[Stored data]
:::::

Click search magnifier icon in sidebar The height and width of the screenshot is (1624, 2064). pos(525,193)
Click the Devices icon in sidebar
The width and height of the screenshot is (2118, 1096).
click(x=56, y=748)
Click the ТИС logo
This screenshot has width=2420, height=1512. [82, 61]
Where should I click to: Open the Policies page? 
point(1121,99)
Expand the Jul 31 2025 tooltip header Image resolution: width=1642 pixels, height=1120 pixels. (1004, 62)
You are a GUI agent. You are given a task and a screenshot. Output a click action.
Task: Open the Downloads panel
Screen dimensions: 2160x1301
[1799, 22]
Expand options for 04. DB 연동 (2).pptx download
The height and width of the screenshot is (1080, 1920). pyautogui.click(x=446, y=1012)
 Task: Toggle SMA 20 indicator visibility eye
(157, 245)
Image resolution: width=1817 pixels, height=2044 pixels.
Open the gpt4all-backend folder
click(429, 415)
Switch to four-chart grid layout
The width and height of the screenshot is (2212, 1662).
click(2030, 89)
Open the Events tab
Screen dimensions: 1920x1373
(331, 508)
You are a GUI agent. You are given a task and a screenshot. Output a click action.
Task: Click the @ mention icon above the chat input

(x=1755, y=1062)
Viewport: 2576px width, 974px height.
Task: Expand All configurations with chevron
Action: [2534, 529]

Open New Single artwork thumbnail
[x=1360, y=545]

:::::

● Work to be completed: Where a line above contains the word "pixels", show that line.

● Answer for the task:
Expand the Jul 31 2025 tooltip header Image resolution: width=1642 pixels, height=1120 pixels. (1004, 62)
Image resolution: width=1817 pixels, height=2044 pixels.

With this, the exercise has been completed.